### Problem requirements
The task calls for the lines from the start of the entries below through the line with "Click 返回桌面 in the bottom bar", given again verbatim, with every picture dropped.

### Provided records
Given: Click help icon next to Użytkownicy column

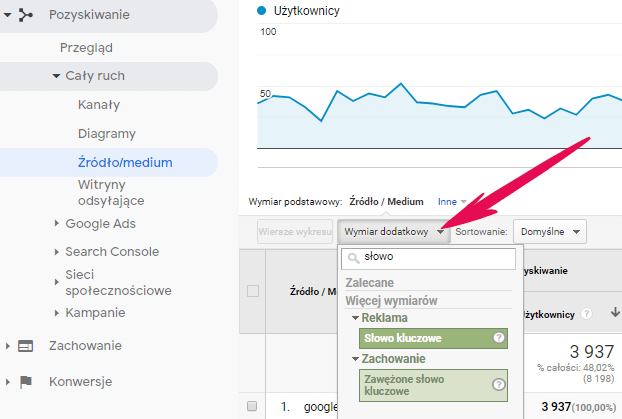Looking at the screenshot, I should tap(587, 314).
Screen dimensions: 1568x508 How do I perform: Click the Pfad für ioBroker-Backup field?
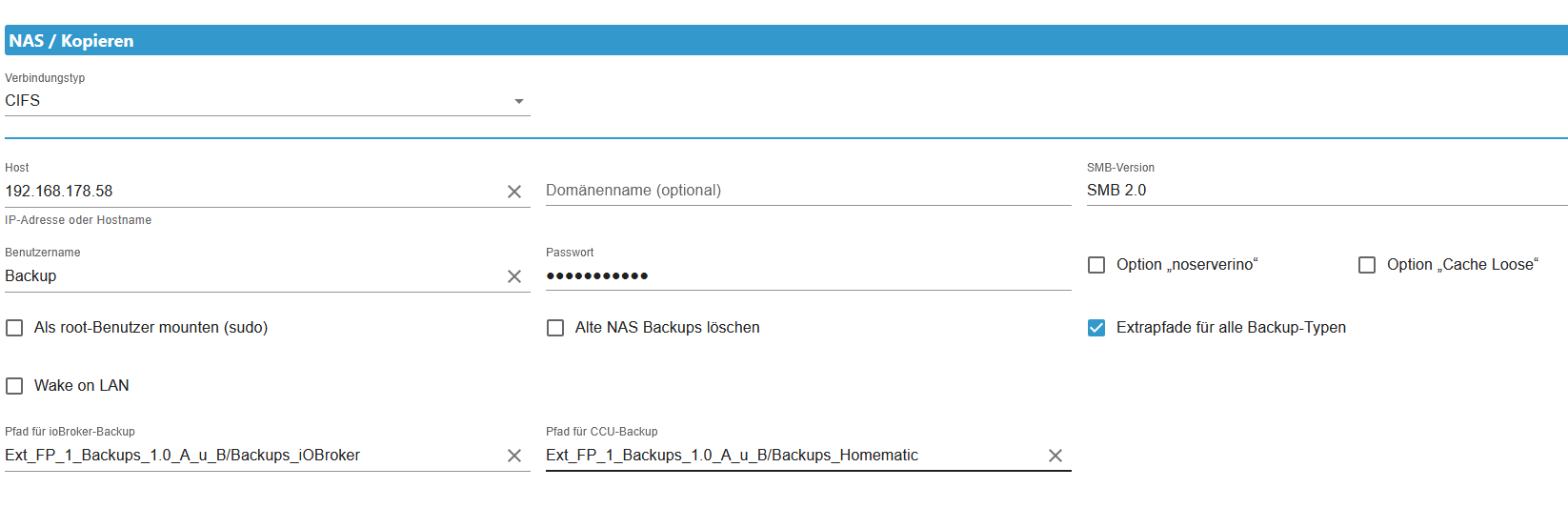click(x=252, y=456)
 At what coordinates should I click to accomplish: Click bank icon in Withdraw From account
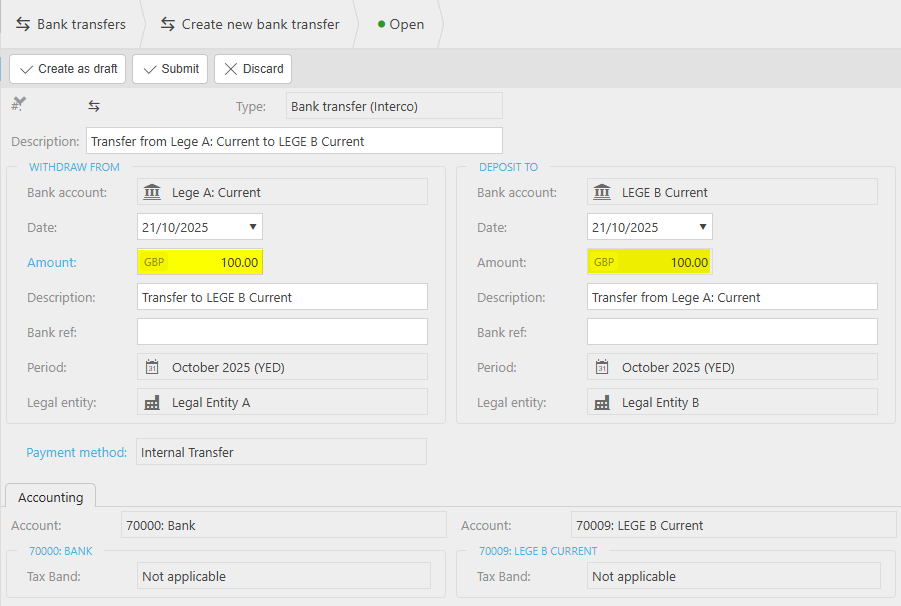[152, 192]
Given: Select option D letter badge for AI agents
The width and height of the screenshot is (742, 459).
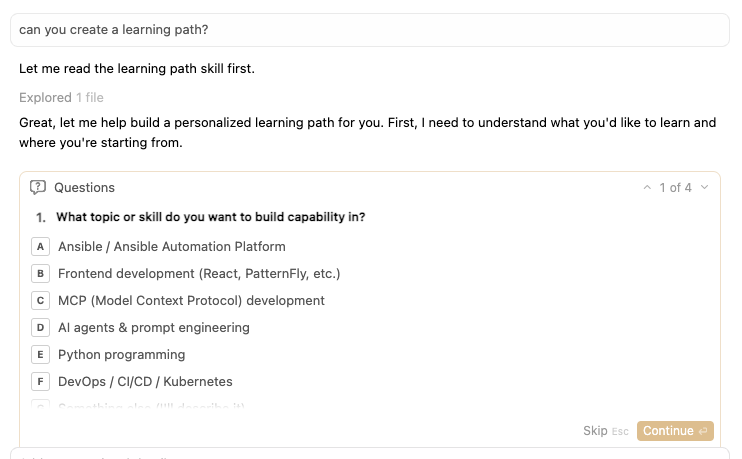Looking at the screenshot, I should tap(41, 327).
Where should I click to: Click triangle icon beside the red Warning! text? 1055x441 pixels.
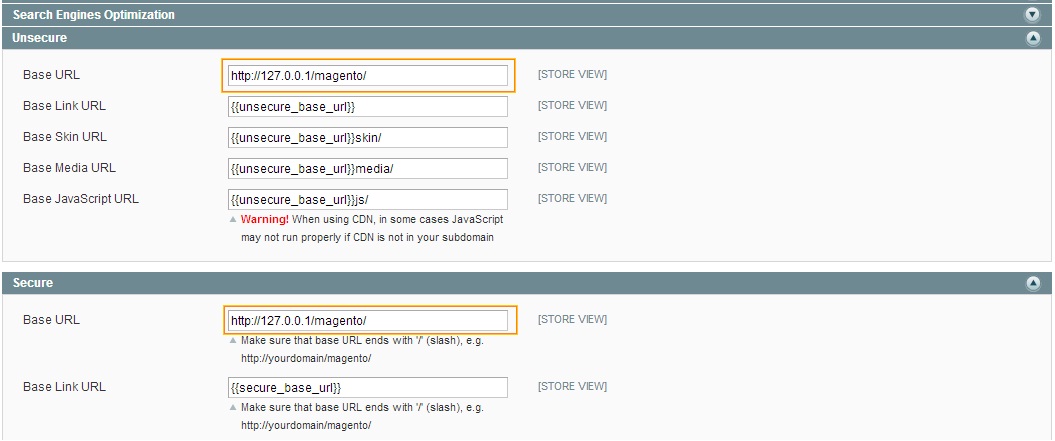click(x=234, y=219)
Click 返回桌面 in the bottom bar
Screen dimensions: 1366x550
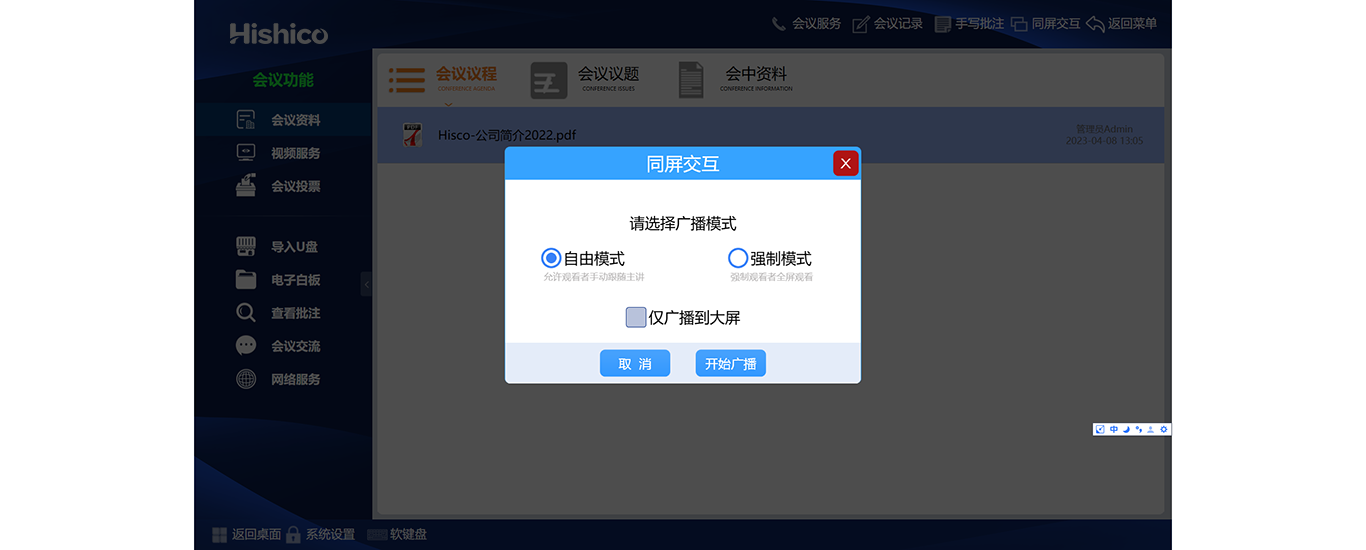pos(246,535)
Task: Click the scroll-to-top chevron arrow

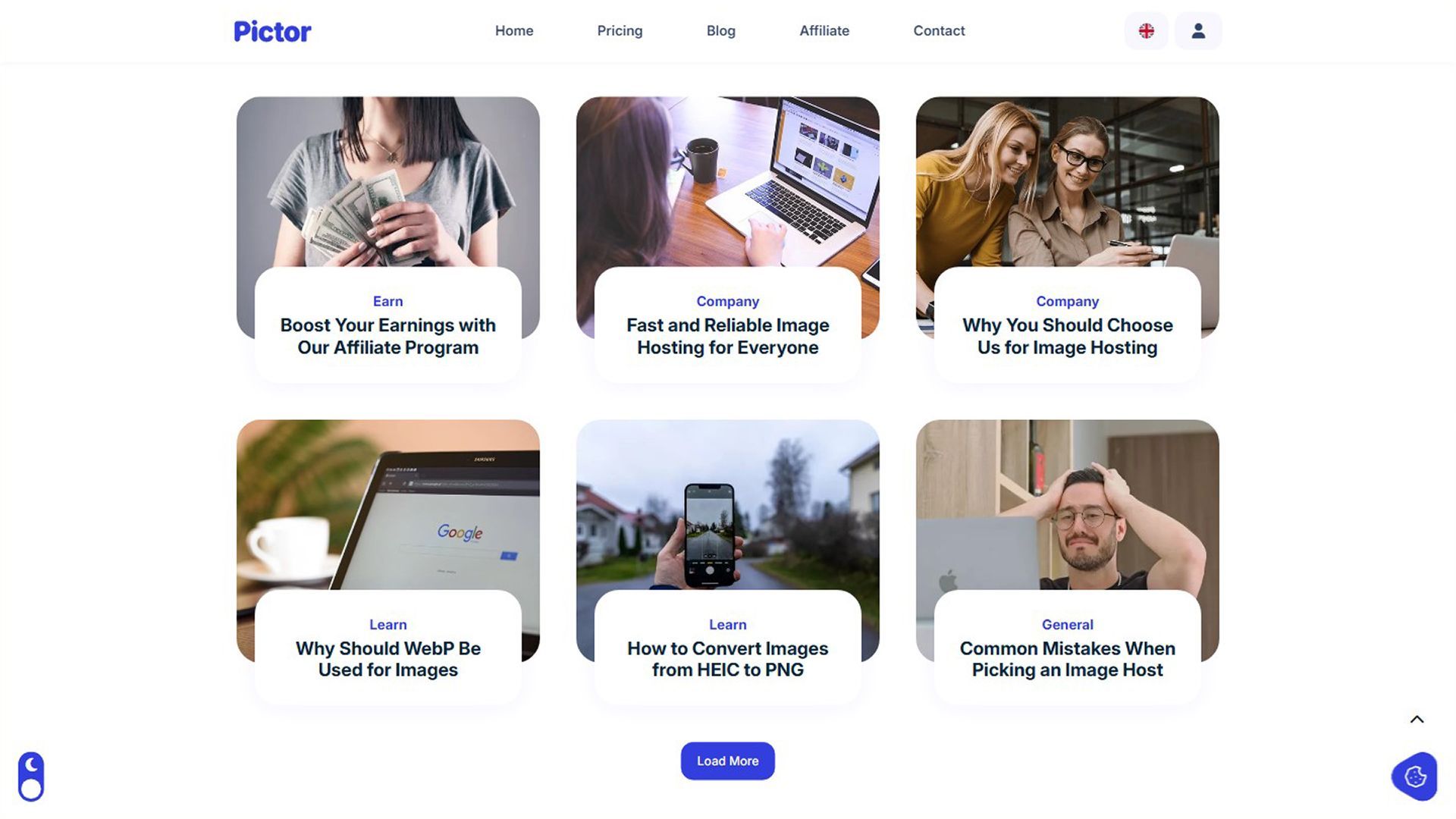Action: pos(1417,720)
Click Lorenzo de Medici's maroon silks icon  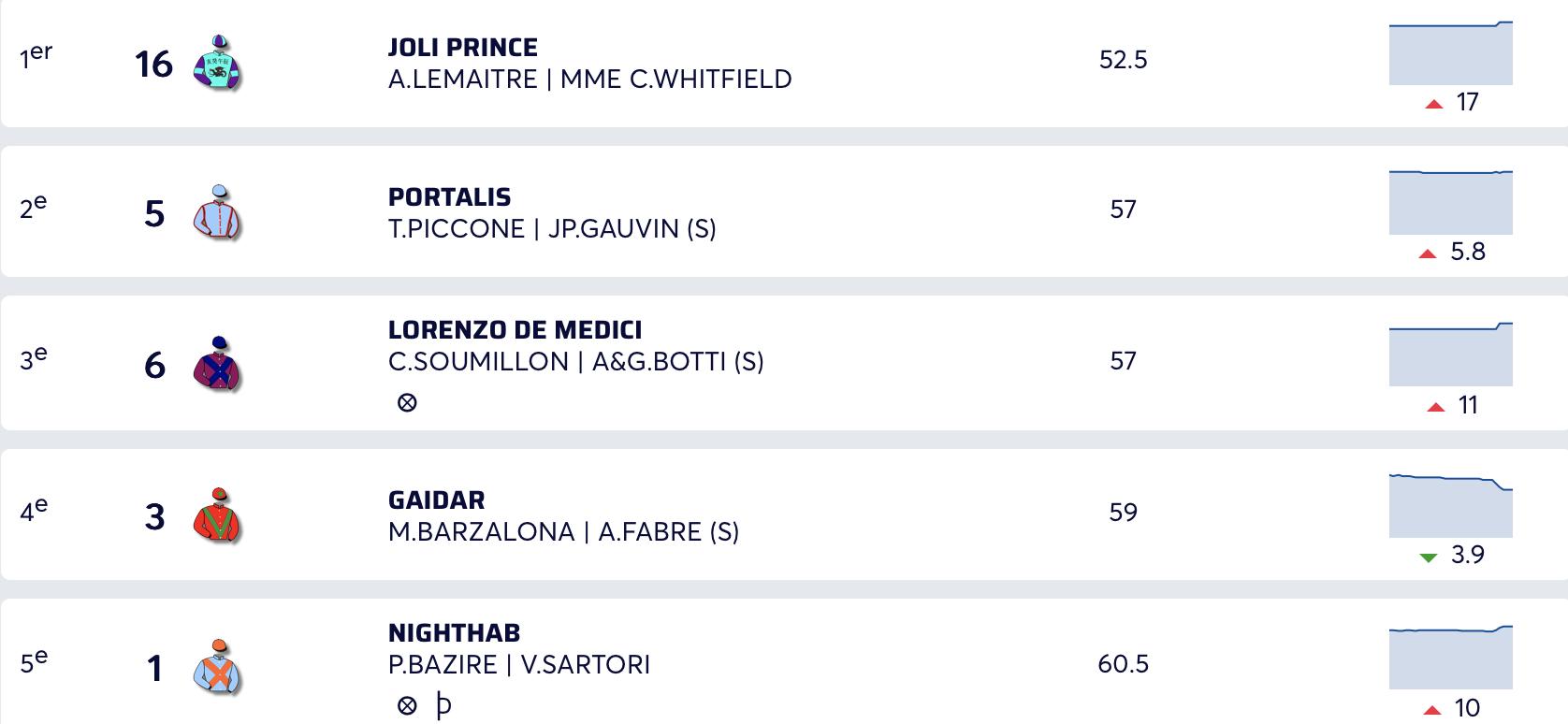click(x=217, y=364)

### Completed exercise
Given: Click help icon next to Użytkownicy column

Looking at the screenshot, I should tap(587, 314).
Screen dimensions: 1568x508 How do I perform: Click the Pfad für ioBroker-Backup field?
click(x=252, y=456)
 At what coordinates should I click to accomplish: Click bank icon in Withdraw From account
[152, 192]
Given: Select option D letter badge for AI agents
The width and height of the screenshot is (742, 459).
Looking at the screenshot, I should tap(41, 327).
Where should I click to: Click triangle icon beside the red Warning! text? 1055x441 pixels.
click(x=234, y=219)
Click 返回桌面 in the bottom bar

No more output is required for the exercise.